Именно его-то я и наметил в качестве своей первой жертвы.
Объявился как-то перед ним с бутылкой водки, сунул горлышко в его немытую рожу. Предложил выпить. Уговаривать не пришлось: он тут же вскочил и побежал за мной, как собачонка. Я же привёл его в своё убежище, открыл люк в погреб и, пока он чухался, пытаясь скумекать, куда это его приволокли, столкнул вниз. Лестницу, ведущую в погреб, я предварительно выломал, и теперь без посторонней помощи он выбраться уже не мог. Включил внизу свет и с интересом стал наблюдать за этим идиотом.
Он упал прямо на тряпьё, которое я предусмотрительно разбросал, там, внизу. Какое-то время старик лежал неподвижно, и я уж было подумал, не переломал ли он себе кости. Но нет, всё обошлось. Старик закряхтел, зашевелился, смачно выругался и наконец сел. Тряхнул головой, огляделся, но так, похоже, ничего и не понял. Тогда я крикнул: "На, держи! Заслужил", и швырнул бутылку водки вниз. Потом захлопнул люк, запер его на замок и выключил свет. Пускай сидит.
Так. Один готов. Теперь очередь за следующим.
В течение недели я приволок к себе ещё двоих, мужика и бабу, тоже из бездомных. Этих я нашёл неподалёку, в этом же квартале, в одном из бараков. Покидал обоих вниз и до поры оставил: пускай оклемаются денёк-другой.

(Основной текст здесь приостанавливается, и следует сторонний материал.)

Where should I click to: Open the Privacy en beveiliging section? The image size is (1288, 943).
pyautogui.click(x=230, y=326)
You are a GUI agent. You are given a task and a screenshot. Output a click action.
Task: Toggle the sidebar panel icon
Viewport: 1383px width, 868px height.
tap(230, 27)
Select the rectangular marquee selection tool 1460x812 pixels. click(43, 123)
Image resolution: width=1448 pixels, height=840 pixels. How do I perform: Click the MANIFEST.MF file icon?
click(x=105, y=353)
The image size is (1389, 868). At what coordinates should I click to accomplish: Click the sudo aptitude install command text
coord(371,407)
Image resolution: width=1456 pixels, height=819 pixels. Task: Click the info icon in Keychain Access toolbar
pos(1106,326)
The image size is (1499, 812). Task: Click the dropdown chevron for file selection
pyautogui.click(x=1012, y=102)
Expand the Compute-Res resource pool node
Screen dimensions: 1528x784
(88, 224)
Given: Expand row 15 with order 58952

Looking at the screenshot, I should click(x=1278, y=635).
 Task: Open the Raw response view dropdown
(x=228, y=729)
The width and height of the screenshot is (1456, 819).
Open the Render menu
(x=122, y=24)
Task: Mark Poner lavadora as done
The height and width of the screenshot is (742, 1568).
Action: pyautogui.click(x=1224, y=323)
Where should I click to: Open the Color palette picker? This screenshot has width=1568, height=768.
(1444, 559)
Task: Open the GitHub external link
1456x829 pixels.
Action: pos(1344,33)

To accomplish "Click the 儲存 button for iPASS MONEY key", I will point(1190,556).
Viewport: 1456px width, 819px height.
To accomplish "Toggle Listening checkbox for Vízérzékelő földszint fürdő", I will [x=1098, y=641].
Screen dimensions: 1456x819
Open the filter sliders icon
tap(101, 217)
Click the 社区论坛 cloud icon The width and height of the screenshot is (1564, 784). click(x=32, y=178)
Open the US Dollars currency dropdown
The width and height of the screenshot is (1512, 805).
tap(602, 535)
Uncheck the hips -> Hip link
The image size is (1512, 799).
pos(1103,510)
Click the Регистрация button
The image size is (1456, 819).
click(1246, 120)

В моё отсутствие я вешал на люк амбарный замок, а сверху заваливал старым, оставшимся от прежних хозяев, безногим диваном с рваной, местами прожжённой обивкой. Во-первых, чтобы не привлекать внимания непрошеных гостей, которые случайно могли забрести в мои владения, а во-вторых, чтобы предотвратить возможность побега тех, в погребе. Даже если они и сумеют добраться до люка (что вряд ли) и выломать пару досок, тяжёлый, добротно сколоченный диван всё равно не даст им удрать: сдвинуть его снизу, не имея под ногами надёжной опоры, невозможно. Кроме того, они содержались в полной темноте, а темнота, как известно, действует усмиряюще даже на самых отчаянных. Словом, я обезопасил себя от любых неожиданностей.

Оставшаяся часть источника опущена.